Tuesday, November 29, 2016

Website Transfer

I have moved the blog to https://smokinnaustin.wordpress.com/ because it is easier and more user friendly.

Thursday, March 17, 2016

Spring Break '16


Last night, I prepped the 13 pound brisket and 3 split chicken breasts with a basic rub of salt, pepper and cayenne. I also made the mac and cheese (with jalapenos and without) and bourbon bbq sauce. I soaked some uncooked sausage in beer overnight as well. The fire started at 6:00 AM and the brisket came on at 6:45 AM. The internal temp stayed a little above 160 until I put the chicken on @ 11:00AM. A couple hours later, I wrapped the brisket in foil, covered the chicken and put on the mac and cheese and sausage. I took the brisket off at 4:00 and left the lid open for everything else to stop cooking for an hour. My new bluetooth thermometer worked perfectly and really help me regulate the fire's temperature. It showed in the brisket's tenderness.

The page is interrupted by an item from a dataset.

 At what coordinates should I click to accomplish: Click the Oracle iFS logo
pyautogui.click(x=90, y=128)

Thursday, November 26, 2015

Thanksgiving '15

The 13 pound turkey brined in a water, salt and sugar solution. I added some peppercorns, fresh sage and rosemary. Before I lit the grill, I had to improvise because of the heavy drizzle. The fire started easily though at 5:00. Before putting the turkey on at 6:00, I rubbed it with butter and sprinkled it with thyme and sage. The heat ran around 250 until about 1:00 when the internal temperature was 170. I sprayed is frequently with apple juice until I covered it in foil at 11:00 so it would get too brown.
 
 

Friday, June 26, 2015

Summer Get Together


I started early this time and rubbed the 13 pound brisket the night before. I also made my bourbon bbq sauce and tried something new: a junior mac and cheese and an adult mac and cheese containing jalapenos. The brisket went on at 7AM and the chicken (6lbs) and ribs (two racks of baby backs) went on at 11AM. The chicken had two different rubs (regular chicken rub and fajita rub) while the ribs had the chicken rub along with brown sugar. At 2:00 I wrapped the brisket and ribs. Before wrapping the ribs, I coated them with squeeze butter, chicken rub and brown sugar. Also, I placed some sausage on the grill. The mac and cheese come on at 4:00 and at 5:00, everything came off.

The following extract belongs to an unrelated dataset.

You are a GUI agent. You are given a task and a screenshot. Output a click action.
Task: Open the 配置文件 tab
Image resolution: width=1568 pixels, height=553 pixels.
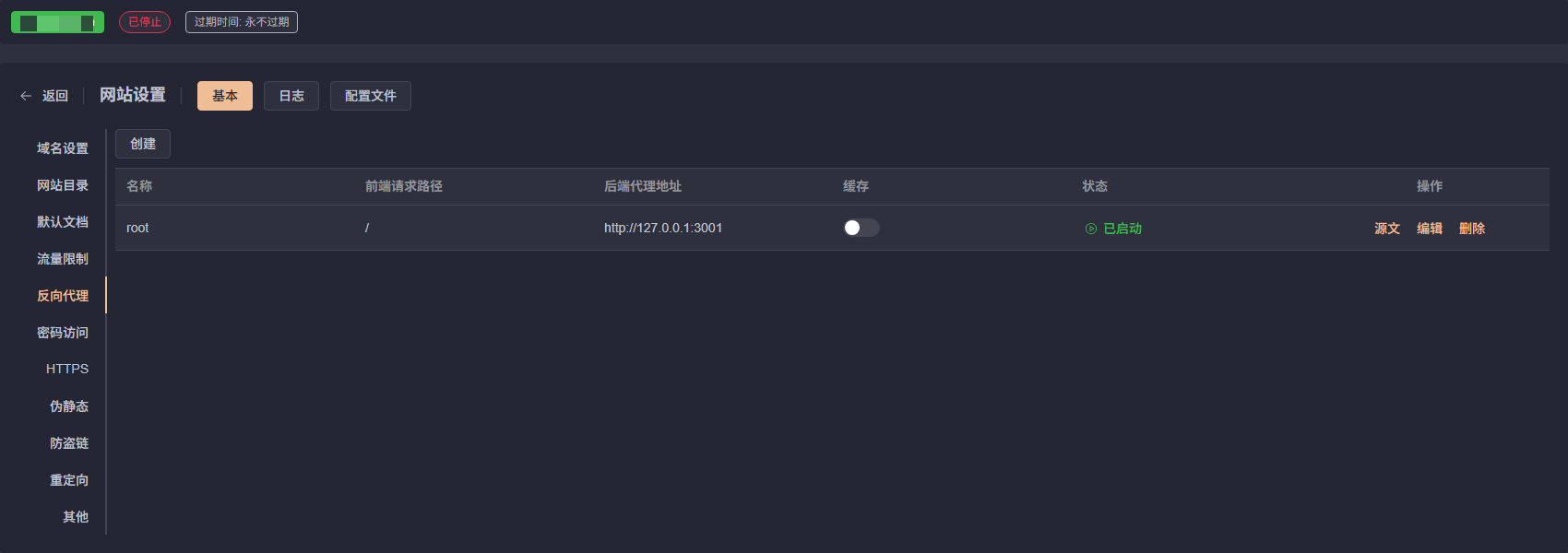pos(371,96)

Thursday, November 27, 2014

Thanksgiving '14

I lit the fire @ 5AM and put the 12.5 lb turkey on at 6AM. The turkey soaked all night in my usual brine and stuffed it with an onion, rosemary branches and sage sprigs. I used Mesquite wood which kept the fire above 250. Every time I feed the fire, I sprayed the turkey with apple juice. I added the mac and cheese about 11:30, and the turkey was up to temp abut an hour later.

Friday, March 14, 2014

Spring Break 2014



I rubbed the 13 pound brisket with salt, pepper and cayenne and placed it on the grill at 7:45. 4 hours later, 3 split breast chickens (6 lbs) and 3 racks of baby back rubs for added. The chicken had basic chicken rub and the ribs got some Jamaican spices. I wrapped the the brisket and ribs at 2:00 and put the mac and cheese on at 4:30. The brisket and ribs came off to rest at 5:00 and everything else come off at 5:30.

Thursday, November 28, 2013

Thanksgiving 2013

I got the fire going at 5AM and put the 12 lb turkey on at 5:45. It soaked in a brine overnight in a gallon of water, cup of sugar and cup of salt, some peppercorns and bay leaves. I covered the turkey with butter and sprinkled it with sage and thyme. It was also stuffed with an onion, rosemary branches and sage sprigs. This was the first time that I was using wood and did not realize that the  flames would enter the grilling area nor that it would effect the cooking process. At about 10:00, I wanted to check the bird to start spaying it with apple juice, I found that it was burning because of the flames. I quickly moved the turkey to the other end of the cooking chamber and covered it would foil. The internal temperature was where it needed to be around 170 and 180. At 12:30, I put the mac and cheese on for an hour and took both the turkey and mac off an hour later.